People battling eating disorders may benefit most from watching others eat, but even for those without disorders, the videos can be affirming. Shawn Thomas, a 23-year-old in Dallas, Texas, known on TikTok as @hellomynameisshawn, told me he films “eat with me” videos specifically for this purpose. Although Thomas has not had an eating disorder before, he has, at times, had a negative relationship with food. “In high school, I was a raging perfectionist who always put success over my own well-being,” he told me. If he struggled to eat three well-balanced meals each day, then surely others with more stressors than him did too. He has fond memories of praying before and after meals with his South Indian family. “The dinner table was not just a place where I sat and ate,” he said. “It was where I shared my latest news, my successes and failures, with my family.” He hopes his videos mimic that sense of communion in an online space, even though he knows that watching people eat online cannot be a true substitute.

One night in November 2020, I cooked a nice steak with chimichurri sauce, a baked potato, and green beans. I was so proud of my efforts that I even took a photo and texted it to my dad. Coincidentally, he was also making steak for dinner, and replied with a photo of his own plate. Staring at the pictures, something in me cracked: Our food could exist—we could exist—together in a text thread, but not in real life. I started crying. But I also felt embarrassed. People were dying and I was sad that I had to eat alone? I ate quickly, barely pausing to swallow before loading up the next bite. Later I thought, what a waste that I didn’t even enjoy the food.

And yet, when I remember the end of 2020, I also think about a different meal that served as balm. Unable to fly home to be with family for Christmas, a friend and I quarantined for two weeks (testing before and after—remember those days?) so we could spend the holiday at her house. When she picked me up on the 24th, we embraced fiercely, and I realized I couldn’t remember the last time that I had been hugged. She drove us to H-Mart, where we bought groceries and seaweed soup for my birthday the next day, and then picked up pizza with jalapeño, pineapple, and ham. After being starved of companionship for so long, I appreciated the table set for two, the laughter, the way our conversation flowed easily between bites. The following June, after 18 months away, I finally flew to California to see my family. My mom picked me up from the airport, and we stopped at my favorite Mexican restaurant. It felt simultaneously like the most miraculous and most ordinary thing to be sitting across from her, eating enchiladas and licking salt from the rims of our glasses.

Two years have gone by, and I wouldn’t say I enjoy solo meals.
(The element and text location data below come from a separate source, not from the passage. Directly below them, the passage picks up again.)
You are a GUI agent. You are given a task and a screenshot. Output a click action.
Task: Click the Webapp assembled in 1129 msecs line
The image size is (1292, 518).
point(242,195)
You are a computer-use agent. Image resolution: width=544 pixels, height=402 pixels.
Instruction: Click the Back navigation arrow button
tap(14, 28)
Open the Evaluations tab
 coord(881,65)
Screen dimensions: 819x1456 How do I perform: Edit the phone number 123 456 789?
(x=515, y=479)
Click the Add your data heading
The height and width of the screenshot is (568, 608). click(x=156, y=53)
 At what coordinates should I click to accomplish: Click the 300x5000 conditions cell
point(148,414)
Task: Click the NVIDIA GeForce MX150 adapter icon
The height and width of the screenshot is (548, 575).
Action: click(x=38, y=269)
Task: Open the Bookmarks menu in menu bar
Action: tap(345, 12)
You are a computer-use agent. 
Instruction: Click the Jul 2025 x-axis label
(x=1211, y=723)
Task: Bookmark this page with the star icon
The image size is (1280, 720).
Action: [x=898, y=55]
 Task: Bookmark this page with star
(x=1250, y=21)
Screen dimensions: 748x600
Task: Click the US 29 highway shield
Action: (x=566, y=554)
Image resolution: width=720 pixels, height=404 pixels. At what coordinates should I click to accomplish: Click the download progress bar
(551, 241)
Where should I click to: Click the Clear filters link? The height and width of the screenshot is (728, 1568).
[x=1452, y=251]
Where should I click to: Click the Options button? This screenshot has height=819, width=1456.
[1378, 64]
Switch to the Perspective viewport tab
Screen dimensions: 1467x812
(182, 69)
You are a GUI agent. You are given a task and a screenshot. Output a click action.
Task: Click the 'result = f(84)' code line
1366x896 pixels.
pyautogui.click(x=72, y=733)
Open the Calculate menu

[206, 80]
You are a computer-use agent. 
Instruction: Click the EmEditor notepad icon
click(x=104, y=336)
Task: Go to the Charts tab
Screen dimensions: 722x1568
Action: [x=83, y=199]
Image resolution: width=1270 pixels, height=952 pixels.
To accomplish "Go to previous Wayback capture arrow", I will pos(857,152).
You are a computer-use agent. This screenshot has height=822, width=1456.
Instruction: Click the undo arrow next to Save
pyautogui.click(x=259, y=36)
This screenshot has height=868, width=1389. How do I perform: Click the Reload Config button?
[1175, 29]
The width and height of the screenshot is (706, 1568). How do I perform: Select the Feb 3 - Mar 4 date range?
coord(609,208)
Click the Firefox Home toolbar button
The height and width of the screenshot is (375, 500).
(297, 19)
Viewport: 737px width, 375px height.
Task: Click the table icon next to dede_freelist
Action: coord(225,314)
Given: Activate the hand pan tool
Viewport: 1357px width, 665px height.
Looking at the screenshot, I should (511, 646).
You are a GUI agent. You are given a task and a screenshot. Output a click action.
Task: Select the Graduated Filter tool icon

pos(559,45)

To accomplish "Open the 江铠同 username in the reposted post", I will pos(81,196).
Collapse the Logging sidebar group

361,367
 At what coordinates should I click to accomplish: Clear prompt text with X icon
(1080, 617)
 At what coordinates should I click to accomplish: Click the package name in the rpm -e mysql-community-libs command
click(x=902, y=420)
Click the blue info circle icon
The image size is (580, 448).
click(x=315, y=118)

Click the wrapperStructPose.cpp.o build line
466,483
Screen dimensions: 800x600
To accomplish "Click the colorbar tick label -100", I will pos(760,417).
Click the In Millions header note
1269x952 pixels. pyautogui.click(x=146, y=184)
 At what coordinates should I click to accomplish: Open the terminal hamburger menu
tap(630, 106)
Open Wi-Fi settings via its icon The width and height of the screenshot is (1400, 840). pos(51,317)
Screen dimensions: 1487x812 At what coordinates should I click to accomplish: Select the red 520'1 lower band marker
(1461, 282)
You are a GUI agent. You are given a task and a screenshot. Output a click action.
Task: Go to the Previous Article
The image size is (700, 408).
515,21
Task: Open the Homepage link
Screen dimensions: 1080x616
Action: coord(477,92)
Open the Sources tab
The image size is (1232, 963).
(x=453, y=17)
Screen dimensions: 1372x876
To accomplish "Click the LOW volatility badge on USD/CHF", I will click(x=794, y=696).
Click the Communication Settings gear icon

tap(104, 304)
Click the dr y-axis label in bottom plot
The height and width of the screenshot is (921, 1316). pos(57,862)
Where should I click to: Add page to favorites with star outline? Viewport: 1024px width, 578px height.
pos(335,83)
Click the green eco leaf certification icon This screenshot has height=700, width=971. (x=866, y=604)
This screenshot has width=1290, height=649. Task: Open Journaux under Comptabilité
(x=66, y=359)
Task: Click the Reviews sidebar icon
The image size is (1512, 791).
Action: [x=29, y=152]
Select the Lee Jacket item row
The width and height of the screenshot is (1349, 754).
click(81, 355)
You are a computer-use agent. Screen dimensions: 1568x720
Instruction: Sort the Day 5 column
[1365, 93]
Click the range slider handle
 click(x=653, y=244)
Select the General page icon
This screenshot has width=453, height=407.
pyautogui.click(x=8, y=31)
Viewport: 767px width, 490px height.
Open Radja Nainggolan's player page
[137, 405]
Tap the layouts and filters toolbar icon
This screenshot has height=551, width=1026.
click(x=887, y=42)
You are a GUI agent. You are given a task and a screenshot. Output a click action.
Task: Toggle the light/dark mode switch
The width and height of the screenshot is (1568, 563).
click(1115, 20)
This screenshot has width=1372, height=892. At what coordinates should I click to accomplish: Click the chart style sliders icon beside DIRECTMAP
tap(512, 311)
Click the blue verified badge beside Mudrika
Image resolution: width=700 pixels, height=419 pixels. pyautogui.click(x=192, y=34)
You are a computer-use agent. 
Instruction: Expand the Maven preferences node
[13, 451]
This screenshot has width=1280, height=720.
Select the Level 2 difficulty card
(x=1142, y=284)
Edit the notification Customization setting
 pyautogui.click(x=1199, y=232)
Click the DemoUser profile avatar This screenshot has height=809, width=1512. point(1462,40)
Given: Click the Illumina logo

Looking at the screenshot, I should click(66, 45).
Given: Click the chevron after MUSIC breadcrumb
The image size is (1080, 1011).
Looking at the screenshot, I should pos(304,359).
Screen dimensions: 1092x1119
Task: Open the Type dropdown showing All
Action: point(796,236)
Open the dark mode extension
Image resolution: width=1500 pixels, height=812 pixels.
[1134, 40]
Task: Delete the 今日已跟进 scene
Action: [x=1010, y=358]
But eating alone is something I’ve learned how to do, much like going to therapy each week. Sometimes I dread it; other times it’s not too bad. When I eat, I still watch Netflix, read books, and scroll through TikTok, where I continue to see “eat with me” videos on my “For You” page. They haven’t shrunk in popularity, although presumably, more people are eating with others than they were two years ago.

Now that the weather is warmer, I like to eat outside when I can. I’ve found myself returning to “third places”—libraries, churches, parks, and other community spaces outside of work and home—to feel enveloped in something other than my own thoughts. Recently, I picked up a chicken-shawarma bowl and sat by the fountain at Dupont Circle. I noticed that I was surrounded by other solo diners, munching on burritos and salads, reading books or listening to music. For two years, I’d dined face-to-face with other people in the internet’s liminal space. Now we sat side by side in the real world, eating together.


This article previously misstated Deborah Glasofer’s title.